By Ding Gang Source: Global Times Published: 2019-3-6
International relations observers are more likely to see Nepal as a piece of bread sandwiched between China and India. The metaphor is often used by Western media in terms of geopolitics of the region.
Today's Nepal and the Himalayas were formed by a geological event that occurred billions of years ago. At that time, the Earth's crust was still a big drift board. One of the tectonic plates drifted north from today's Australia and moved toward the Asian continent. It slipped under the Asian plate and formed the Himalayas, pushing them to an incredible height.

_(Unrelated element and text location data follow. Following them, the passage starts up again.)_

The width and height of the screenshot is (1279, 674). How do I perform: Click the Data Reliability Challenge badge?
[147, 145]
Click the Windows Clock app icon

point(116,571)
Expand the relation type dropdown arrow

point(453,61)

Marine fossils are scattered on the plateau, often taking geologists by surprise. Movement under the crust hasn't stopped, underpinning the continental drift theory. The Indian plate is moving north at an alarming rate of 6 centimeters per year and constantly produces earthquakes of varying degree, say scientists.
Geological changes in this landmass over tens of billions of years have affected today's humanity, prosperity, caused political maneuvering and even contributed to the spiritual realm.

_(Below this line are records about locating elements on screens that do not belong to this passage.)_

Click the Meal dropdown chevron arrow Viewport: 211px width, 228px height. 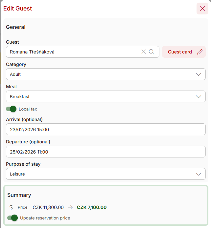tap(199, 96)
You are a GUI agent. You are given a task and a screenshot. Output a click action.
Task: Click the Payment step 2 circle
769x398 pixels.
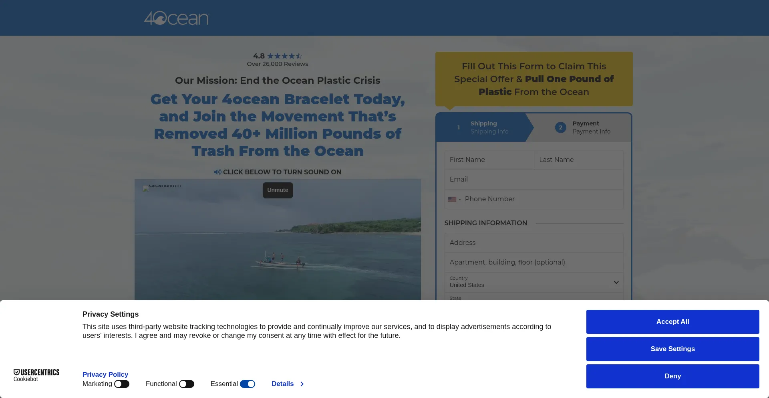(x=560, y=127)
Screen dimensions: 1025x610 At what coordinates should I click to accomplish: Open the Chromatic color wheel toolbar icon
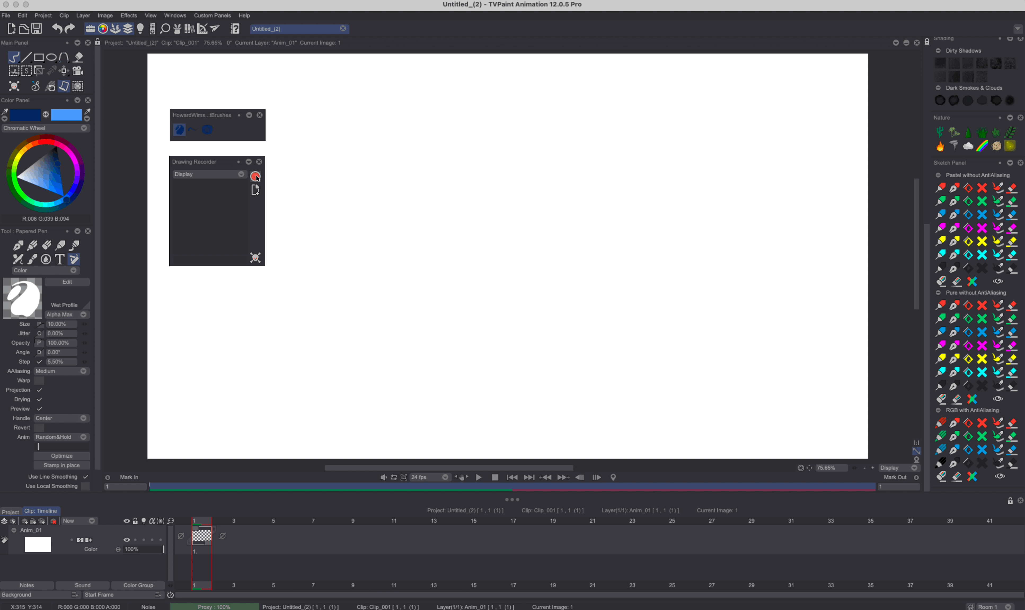(x=103, y=28)
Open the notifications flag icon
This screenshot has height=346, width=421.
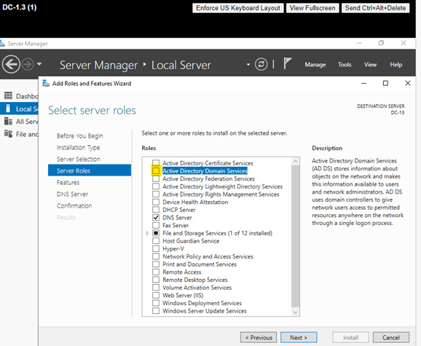coord(287,63)
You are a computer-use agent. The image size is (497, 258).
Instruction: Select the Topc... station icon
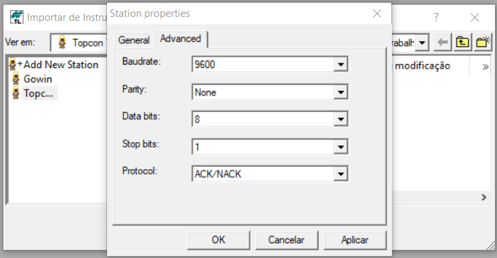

Geography outlines the status of Nepal. This inland mountain zone has long been influenced by the Indian region, and every political and economic move in India can trigger an earthquake.
In November 2017, India demonetized banknotes of Rs 500 and Rs 1,000, taking them out of circulation overnight. According to Reuters, Nepalese individuals and businesses still hold $146 million worth of those bills. About half of the amount is in the safe box of the country's central bank. The Indians have not told them how to convert this huge stash of money.

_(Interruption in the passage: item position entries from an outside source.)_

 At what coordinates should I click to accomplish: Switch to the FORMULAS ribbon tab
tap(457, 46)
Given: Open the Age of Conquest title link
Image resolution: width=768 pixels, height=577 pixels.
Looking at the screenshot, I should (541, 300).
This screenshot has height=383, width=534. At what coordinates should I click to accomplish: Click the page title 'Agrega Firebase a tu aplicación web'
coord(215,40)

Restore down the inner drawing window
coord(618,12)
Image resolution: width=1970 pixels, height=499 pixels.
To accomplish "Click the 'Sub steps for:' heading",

This reflects the nature of the relations between India and Nepal. Kathmandu's economic relations with India run very deep, and many Nepalese have businesses or jobs in India, which can make people of the Himalayan nation feel either comfortable or queasy.
In 2015, India closed its main road link to Nepal, making the country panic. The step was taken several months after a strong earthquake that caused widespread devastation and destroyed roads to China.
Although China took temporary measures to open its border points and send relief materials, including fuel oil, it was of limited help like pouring a glass of water on burning wood.
However, this event made Nepalese rethink their heavy dependence on India as Nepal realized it had more choices.
India has always considered Nepal to be within its sphere of influence and worries that Kathmandu will continue to move closer to Beijing as the Himalayan nation grows in strength. But the squeeze on Nepal will only make the Nepalese people more distrustful of India.
No small country is willing to become a pawn in geopolitical wrangling between big powers. Nepal is apparently not willing to be used as a proxy by any party against the other. In fact, when Nepalese have more choices, they will show a flexible attitude in order to gain more benefits. Nepal's approach is a right and inevitable choice for small nations.
The special interest that the US has recently shown in Nepal is also worth mentioning. In December 2018, US Secretary of State Mike Pompeo met with the Nepalese Foreign Minister Pradeep Gyawali in Washington. The bilateral engagement between Kathmandu and Washington was last held 17 years ago. According to media reports, the two sides discussed the Indo-Pacific strategy, which was immediately hammered by Nepalese public opinion simply because the policy targets China.
The worst case scenario for Nepal is that it has to choose between China and India, or between China and the US. From this perspective, the proximity of Nepal to China does not mean alienation from India.
Nepal's economy is entering a period of steady growth, and its GDP has grown more than threefold in the past decade, reaching over $27 billion. Are there other things that are more important than development? Nepalese are increasingly adapting to the survival and growth of such a geographically active region.
The author is a senior editor with People's Daily, and currently a senior fellow with the Chongyang Institute for Financial Studies at Renmin University of China.